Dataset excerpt
-- START --
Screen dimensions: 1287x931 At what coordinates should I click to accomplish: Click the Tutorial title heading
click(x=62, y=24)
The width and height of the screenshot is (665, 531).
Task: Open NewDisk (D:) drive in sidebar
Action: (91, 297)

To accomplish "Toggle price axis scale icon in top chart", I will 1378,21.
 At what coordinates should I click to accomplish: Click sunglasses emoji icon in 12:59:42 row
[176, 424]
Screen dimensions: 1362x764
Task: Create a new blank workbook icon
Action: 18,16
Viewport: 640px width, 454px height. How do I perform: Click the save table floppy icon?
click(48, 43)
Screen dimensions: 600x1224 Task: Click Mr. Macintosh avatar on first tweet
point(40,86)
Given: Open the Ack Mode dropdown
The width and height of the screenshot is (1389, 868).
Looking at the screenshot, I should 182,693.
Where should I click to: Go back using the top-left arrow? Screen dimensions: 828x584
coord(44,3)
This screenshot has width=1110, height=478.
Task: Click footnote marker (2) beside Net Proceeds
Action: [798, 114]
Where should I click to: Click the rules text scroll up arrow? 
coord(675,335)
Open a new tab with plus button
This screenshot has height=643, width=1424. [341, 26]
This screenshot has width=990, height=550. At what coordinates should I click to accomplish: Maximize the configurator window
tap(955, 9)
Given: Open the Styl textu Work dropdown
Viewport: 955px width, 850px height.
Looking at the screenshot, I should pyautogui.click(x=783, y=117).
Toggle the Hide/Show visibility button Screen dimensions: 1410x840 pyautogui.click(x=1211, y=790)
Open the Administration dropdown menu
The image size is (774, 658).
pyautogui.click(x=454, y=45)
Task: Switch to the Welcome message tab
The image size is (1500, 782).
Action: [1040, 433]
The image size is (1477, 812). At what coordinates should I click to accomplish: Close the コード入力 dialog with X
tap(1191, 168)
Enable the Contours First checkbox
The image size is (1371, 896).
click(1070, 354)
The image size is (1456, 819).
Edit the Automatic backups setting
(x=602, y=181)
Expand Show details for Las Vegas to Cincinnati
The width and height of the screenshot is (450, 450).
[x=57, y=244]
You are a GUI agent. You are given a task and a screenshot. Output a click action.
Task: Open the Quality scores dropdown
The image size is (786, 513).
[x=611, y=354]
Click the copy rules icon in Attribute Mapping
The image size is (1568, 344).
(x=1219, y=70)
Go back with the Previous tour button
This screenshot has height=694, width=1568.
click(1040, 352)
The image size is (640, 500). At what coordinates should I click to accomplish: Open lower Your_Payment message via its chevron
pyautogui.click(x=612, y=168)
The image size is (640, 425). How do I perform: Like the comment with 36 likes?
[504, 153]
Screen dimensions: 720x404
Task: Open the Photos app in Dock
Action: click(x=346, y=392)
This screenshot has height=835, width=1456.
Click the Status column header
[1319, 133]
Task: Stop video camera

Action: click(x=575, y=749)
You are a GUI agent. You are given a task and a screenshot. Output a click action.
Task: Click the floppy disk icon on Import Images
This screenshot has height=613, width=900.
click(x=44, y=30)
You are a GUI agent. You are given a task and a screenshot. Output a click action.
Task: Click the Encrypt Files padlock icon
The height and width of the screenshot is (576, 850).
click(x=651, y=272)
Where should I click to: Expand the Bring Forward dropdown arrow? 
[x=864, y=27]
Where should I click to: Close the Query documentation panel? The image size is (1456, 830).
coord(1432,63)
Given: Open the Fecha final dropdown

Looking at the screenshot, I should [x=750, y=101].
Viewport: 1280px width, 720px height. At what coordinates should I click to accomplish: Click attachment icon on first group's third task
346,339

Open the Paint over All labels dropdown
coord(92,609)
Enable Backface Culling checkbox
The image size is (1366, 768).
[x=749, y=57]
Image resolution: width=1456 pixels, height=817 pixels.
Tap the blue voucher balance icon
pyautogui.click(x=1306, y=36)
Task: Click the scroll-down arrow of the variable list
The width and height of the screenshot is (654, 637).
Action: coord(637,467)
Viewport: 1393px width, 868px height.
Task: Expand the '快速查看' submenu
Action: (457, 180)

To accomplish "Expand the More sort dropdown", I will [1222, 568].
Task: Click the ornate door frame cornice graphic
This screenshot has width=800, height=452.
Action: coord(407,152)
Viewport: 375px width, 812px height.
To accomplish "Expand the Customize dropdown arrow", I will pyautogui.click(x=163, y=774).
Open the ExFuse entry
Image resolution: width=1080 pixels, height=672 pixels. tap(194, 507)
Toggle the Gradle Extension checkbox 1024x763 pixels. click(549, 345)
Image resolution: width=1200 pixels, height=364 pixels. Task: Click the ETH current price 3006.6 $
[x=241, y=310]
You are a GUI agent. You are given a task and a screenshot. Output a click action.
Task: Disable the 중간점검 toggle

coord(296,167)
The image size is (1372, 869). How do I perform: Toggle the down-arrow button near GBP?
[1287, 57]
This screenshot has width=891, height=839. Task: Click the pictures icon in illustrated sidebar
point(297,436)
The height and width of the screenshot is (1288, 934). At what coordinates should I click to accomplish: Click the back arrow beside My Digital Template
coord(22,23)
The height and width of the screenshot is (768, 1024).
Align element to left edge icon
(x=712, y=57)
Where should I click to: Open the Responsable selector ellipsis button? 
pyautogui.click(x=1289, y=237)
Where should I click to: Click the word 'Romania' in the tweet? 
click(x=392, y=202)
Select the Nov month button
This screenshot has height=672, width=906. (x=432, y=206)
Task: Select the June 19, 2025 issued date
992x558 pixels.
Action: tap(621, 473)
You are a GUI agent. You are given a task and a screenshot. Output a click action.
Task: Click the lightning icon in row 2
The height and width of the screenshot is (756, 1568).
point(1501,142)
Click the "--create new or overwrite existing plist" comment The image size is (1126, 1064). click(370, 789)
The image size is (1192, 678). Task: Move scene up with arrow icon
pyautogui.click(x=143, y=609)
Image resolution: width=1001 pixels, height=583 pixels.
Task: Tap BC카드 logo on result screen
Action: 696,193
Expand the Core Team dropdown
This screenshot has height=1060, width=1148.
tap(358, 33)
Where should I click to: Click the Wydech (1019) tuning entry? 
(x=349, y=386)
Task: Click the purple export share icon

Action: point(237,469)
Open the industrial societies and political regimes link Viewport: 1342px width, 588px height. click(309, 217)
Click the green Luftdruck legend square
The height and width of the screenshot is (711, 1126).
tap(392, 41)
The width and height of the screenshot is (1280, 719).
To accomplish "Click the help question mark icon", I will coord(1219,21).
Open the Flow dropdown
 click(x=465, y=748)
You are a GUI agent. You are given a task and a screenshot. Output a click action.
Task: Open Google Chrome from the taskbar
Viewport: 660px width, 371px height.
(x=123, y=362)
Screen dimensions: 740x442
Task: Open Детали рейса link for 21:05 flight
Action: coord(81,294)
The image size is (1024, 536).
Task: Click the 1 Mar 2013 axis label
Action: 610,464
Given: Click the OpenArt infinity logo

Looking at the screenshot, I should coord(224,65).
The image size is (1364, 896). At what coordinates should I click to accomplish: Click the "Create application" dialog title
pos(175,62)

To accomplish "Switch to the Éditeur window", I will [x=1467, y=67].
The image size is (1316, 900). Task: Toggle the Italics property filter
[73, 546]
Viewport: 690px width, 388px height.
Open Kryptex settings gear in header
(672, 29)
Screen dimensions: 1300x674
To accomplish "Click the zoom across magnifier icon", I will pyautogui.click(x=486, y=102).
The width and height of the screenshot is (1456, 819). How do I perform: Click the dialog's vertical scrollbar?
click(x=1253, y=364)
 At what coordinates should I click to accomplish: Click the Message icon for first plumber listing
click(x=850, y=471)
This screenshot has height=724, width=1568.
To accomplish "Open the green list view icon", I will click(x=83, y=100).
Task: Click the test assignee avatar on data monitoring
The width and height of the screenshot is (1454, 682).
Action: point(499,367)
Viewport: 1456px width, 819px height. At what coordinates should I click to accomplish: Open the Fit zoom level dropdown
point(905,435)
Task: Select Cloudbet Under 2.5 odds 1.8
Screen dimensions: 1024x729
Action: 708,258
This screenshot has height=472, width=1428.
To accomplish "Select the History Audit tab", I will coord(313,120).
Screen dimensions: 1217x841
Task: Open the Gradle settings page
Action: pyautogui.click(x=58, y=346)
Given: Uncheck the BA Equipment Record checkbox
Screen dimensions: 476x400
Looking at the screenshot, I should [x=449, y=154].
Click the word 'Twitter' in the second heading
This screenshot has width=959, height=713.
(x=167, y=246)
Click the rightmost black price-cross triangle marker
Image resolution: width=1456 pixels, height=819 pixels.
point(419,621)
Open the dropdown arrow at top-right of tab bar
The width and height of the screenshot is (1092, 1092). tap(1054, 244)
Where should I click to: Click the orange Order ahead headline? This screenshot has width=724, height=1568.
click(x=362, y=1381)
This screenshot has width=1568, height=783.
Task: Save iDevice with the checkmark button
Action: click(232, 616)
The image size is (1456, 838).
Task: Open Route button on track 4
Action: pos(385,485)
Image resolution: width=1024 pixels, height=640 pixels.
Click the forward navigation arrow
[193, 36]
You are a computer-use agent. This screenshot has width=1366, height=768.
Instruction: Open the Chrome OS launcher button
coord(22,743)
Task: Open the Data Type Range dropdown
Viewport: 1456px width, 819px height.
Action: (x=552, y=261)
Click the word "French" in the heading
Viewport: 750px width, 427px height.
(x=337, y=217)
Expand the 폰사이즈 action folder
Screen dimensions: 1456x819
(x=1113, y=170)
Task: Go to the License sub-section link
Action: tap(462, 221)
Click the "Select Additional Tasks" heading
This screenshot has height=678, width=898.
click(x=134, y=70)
-- END --
• [Your task] Reproduce everything from the entry line containing "Task: Stop video camera" down to the line containing "click(x=44, y=30)", changing "floppy disk" to "diskette" and leaving all other text unaltered.

• [Result]
Task: Stop video camera

Action: click(x=575, y=749)
You are a GUI agent. You are given a task and a screenshot. Output a click action.
Task: Click the diskette icon on Import Images
This screenshot has height=613, width=900.
click(x=44, y=30)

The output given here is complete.